Se quiser participar, é só mandar um e-mail pra organizadora em juliadantas@gmail.com pra combinar uma data pro teu relato. Os participantes estão em Porto Alegre ou abandonaram a cidade temporariamente para a quarentena.

2.6.20

Dia 77: por André Santos

Vou tirar de letra, pensei. Vai ser suave. Eu sou muito caseiro, então não vai ter problema nenhum. Quando a quarentena começou, eu não senti a diferença na transição. Um ou outro compromisso foi cancelado, sim, mas isso só me deixou aliviado. Vou poder ficar em casa, pensei.

Hoje, eu perdi a noção do tempo. Não só de quanto tempo faz que tudo começou, mas de quando está claro ou quando está escuro sem olhar para o relógio. Lembro, mais ou menos, de quando comecei a “virar a noite”, e depois quando comecei a acordar no meio da noite, e de quando meu horário voltou ao normal porque eu agora estava “virando o dia”. Eu estou virando a virada.

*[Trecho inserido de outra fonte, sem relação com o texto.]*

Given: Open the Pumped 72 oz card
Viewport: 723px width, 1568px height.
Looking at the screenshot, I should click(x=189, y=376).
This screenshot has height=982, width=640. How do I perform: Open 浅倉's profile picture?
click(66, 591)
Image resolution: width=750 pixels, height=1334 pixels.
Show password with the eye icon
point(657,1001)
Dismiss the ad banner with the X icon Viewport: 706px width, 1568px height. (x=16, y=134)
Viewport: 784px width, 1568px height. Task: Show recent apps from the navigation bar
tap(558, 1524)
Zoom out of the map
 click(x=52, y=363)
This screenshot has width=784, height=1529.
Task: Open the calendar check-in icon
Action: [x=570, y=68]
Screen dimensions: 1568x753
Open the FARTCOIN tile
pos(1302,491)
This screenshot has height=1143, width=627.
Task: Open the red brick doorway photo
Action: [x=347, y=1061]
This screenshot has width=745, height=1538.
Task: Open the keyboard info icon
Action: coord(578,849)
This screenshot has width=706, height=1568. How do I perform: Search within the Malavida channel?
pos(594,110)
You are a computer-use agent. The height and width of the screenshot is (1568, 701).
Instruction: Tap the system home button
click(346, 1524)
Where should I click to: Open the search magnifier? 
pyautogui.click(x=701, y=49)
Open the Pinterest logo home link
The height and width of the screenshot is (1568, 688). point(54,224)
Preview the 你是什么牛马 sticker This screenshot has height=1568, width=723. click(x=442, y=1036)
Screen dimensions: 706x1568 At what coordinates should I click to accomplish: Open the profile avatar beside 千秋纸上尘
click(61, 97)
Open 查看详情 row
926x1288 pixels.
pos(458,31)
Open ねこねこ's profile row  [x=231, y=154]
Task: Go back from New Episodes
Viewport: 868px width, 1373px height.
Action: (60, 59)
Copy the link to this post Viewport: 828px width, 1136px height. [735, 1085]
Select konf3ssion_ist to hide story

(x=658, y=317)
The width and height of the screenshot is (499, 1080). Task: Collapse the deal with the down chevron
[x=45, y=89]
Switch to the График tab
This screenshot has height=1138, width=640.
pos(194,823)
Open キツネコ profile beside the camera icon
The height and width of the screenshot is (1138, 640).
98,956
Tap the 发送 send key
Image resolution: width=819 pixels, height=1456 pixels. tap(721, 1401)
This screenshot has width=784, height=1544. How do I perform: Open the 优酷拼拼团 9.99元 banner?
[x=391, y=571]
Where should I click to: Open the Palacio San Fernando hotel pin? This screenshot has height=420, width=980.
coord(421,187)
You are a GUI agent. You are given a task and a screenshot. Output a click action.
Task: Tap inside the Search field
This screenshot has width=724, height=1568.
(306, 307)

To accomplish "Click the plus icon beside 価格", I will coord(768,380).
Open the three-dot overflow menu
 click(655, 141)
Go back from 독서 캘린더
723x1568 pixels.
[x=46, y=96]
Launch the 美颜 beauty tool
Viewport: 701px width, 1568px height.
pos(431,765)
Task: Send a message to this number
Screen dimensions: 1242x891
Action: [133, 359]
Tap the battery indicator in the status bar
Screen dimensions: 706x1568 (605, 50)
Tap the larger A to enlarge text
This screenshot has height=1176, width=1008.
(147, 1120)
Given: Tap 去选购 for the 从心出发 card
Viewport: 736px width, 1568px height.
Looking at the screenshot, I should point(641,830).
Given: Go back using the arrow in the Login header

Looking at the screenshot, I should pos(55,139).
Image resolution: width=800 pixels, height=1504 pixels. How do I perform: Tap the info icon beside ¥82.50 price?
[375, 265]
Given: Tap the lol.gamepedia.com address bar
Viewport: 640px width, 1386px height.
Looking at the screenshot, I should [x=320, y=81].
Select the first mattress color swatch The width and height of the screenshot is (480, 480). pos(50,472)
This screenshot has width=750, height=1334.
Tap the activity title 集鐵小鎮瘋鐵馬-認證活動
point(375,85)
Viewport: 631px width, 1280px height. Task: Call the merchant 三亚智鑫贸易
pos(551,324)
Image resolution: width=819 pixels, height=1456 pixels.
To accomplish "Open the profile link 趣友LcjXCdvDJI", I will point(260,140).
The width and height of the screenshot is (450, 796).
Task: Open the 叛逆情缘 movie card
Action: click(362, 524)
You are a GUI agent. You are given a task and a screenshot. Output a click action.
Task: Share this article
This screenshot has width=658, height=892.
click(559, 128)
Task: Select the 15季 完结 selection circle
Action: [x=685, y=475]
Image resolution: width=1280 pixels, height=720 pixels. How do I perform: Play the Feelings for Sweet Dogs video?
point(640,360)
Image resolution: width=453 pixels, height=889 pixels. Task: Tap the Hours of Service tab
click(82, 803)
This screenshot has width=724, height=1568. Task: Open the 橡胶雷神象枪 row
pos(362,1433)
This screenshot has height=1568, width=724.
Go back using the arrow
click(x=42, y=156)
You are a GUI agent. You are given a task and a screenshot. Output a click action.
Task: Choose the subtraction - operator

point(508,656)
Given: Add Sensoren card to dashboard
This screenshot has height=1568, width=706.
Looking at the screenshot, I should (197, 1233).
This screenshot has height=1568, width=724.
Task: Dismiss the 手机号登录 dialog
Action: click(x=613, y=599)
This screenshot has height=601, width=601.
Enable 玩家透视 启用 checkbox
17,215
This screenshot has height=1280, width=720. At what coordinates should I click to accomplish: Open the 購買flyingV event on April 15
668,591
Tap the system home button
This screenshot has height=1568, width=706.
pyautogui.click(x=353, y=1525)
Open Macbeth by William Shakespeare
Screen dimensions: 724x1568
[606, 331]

Me peguei jantando as cinco da manhã várias vezes e, tentando computar as experiências auto impostas, descobri que, apesar de estar bastante tenso, eu sou resistente à privação do sono até certo ponto. Ainda conseguia fazer exercícios físicos, já os exercícios mentais... Eu não consigo me concentrar muito nas leituras e nem na escrita. Hoje eu estou me forçando, tentando ajustar os horários, mas ainda está complicado.

Meu banco tentou me matar duas vezes nesse meio tempo, me arranjando problemas para resolver com a minha conta, e foram essas as duas vezes que tive que sair para algum lugar que não fosse o mercadinho. Uma delas foi hoje. Lá estava eu no ônibus lotado, sentindo receio mais por aquelas outras pessoas do que por mim. Tenho parentes que trabalham em posto de saúde, minha mãe é uma delas. Eu sei como a situação está complicada. Eu escrevi um texto a pedido deles. Me agradeceram muito, principalmente a psicóloga que trata o pessoal.

A tia e o tio do mercadinho, por sinal, sofrem as consequências de serem minha única interação pessoal. Eu tento tirar o melhor dessa situação, pois ao menos tenho saúde, tenho casa e sustento. Como sou brincalhão, não tem um dia que eu não finja estar tentando roubar um pacote de salgado com ele enfiado dentro da roupa, e eles ficam rindo de mim enquanto tento escapulir com aquela protuberância saindo por baixo do moletom. Hoje vocês me pegaram, eu digo soltando o pacote e pagando por ele; mas nunca se sabe o dia de amanhã. No outro dia: qual o detergente mais caro que vocês têm ai?, eu pergunto. Oba! Vai abrir a mão! Aquele ali é o mais caro, eles apontam. Pois então me vê o outro.

E assim eu vou indo.

Eles começaram a controlar minha alimentação melhor que eu também. Estão limitando minha quantidade de bobagens e me instigando a comprar coisas mais saudáveis. Tudo sempre na base da brincadeira: bolacha recheada de novo?! Ah, não! Pode largar isso lá!

Faz muito sentido, né? Se privando de vender um pouco, eles garantem o meu bem-estar. Morto ficaria mais difícil de continuar sendo cliente.